Babbs Island

Geography
- Location: Ohio River
- Coordinates: 40°37′30″N 80°33′19″W﻿ / ﻿40.6250646°N 80.5553475°W
- Highest elevation: 679 ft (207 m)

Administration
- United States
- State: West Virginia
- County: Hancock

Additional information
- Time zone: Eastern (EST) (UTC-5);
- • Summer (DST): EDT (UTC-4);
- GNIS feature ID: 1535092 Variant names: Babb's Island

= Babbs Island =

Island in West Virginia, United States

Babbs Island is an island in Hancock County, West Virginia on the Ohio River between East Liverpool, Ohio and Chester, West Virginia. It takes its name from the Babb family of Columbiana County, Ohio which once owned the island from 1804 to 1820—John Babb (1768-1829) was the original owner. The pylons of the U.S. Route 30 bridge between East Liverpool and Chester completed in 1978 lie on Babbs Island's southwestern flank.

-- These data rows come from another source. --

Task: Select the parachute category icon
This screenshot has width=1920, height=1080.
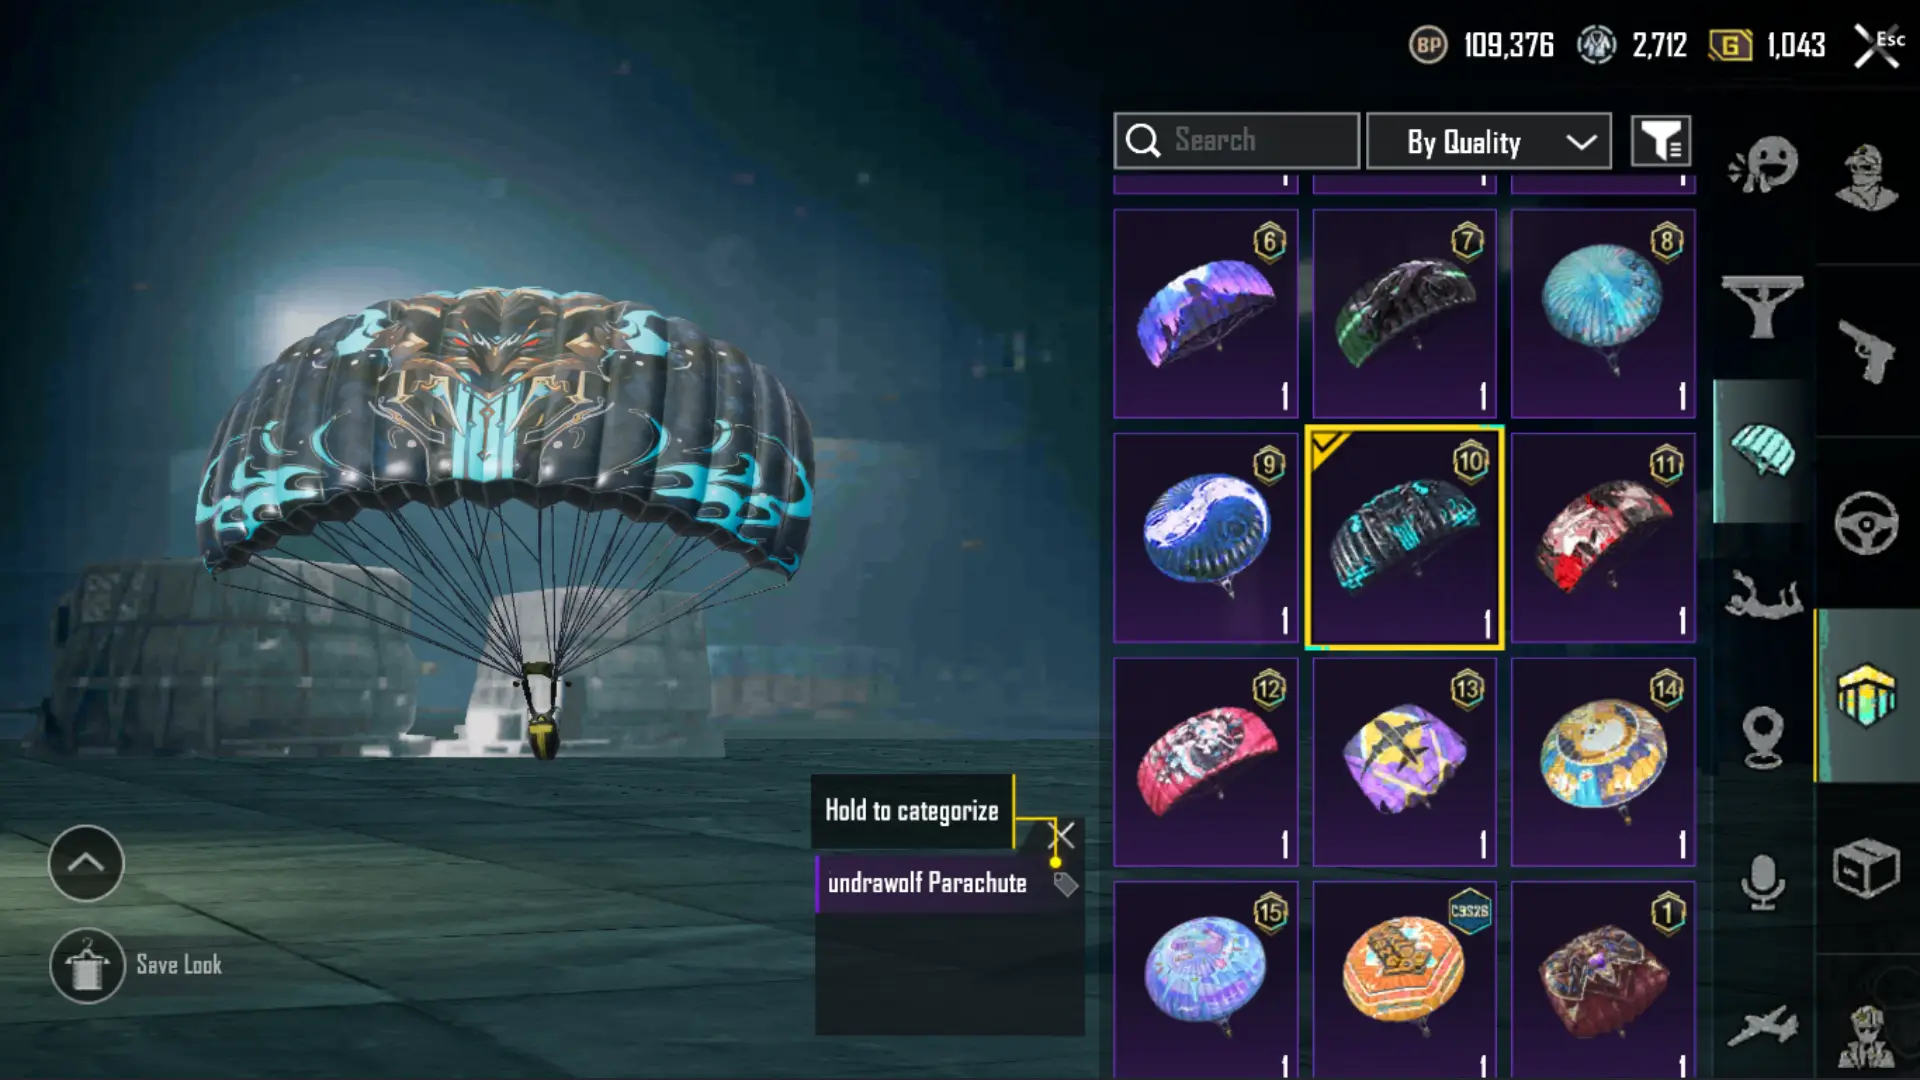Action: tap(1762, 450)
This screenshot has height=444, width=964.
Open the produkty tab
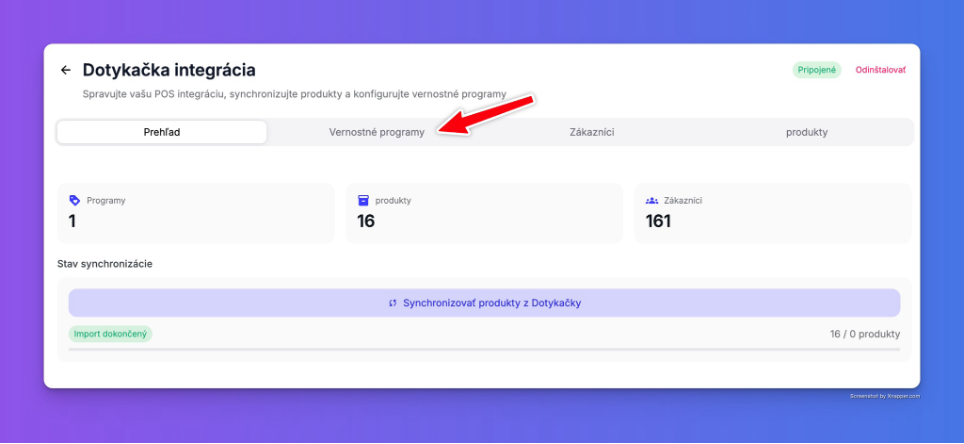click(807, 132)
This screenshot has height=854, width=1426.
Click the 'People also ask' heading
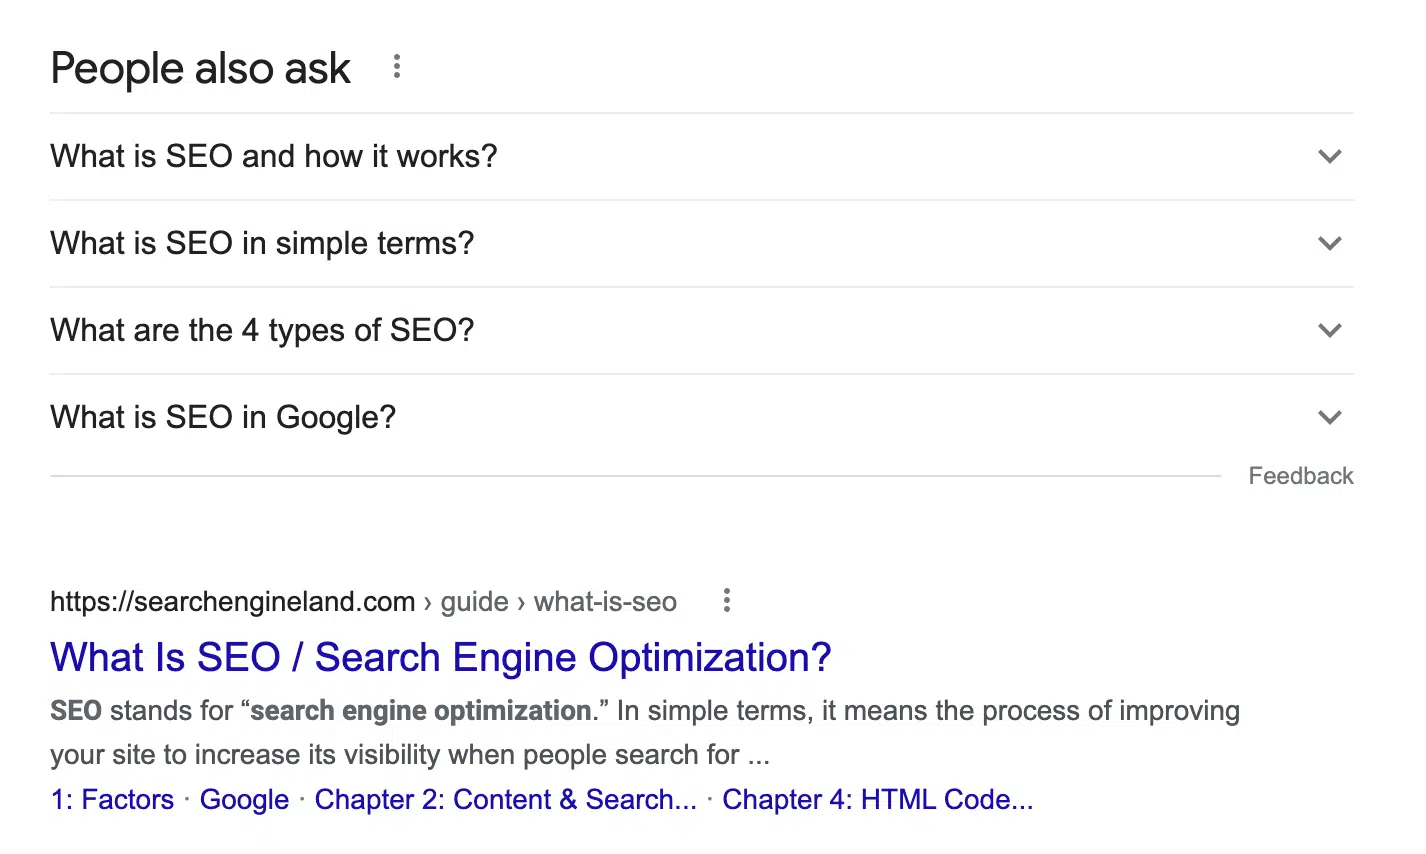click(x=200, y=67)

The southernmost end of the island is owned by West Virginia. Past that is owned by The Babbs Island Boating Association. This is a privately owned island. The association to buy or lease land.

Babbs Island Boating Association was started in the 1987, Camps were sold for $500 a piece, and were bought from the Dravo Corporation. Ever since then, Babbs Island has been a major camping site for members of the association, and is still. Currently there are 25 camps on the upriver half, and a little less on the downriver side. The downriver half is not owned by the Babbs Island Boating Association, but owned by a different one.

Babbs Island is 0.8 miles long and is located in the Ohio River near East Liverpool, Ohio, and Chester, WV.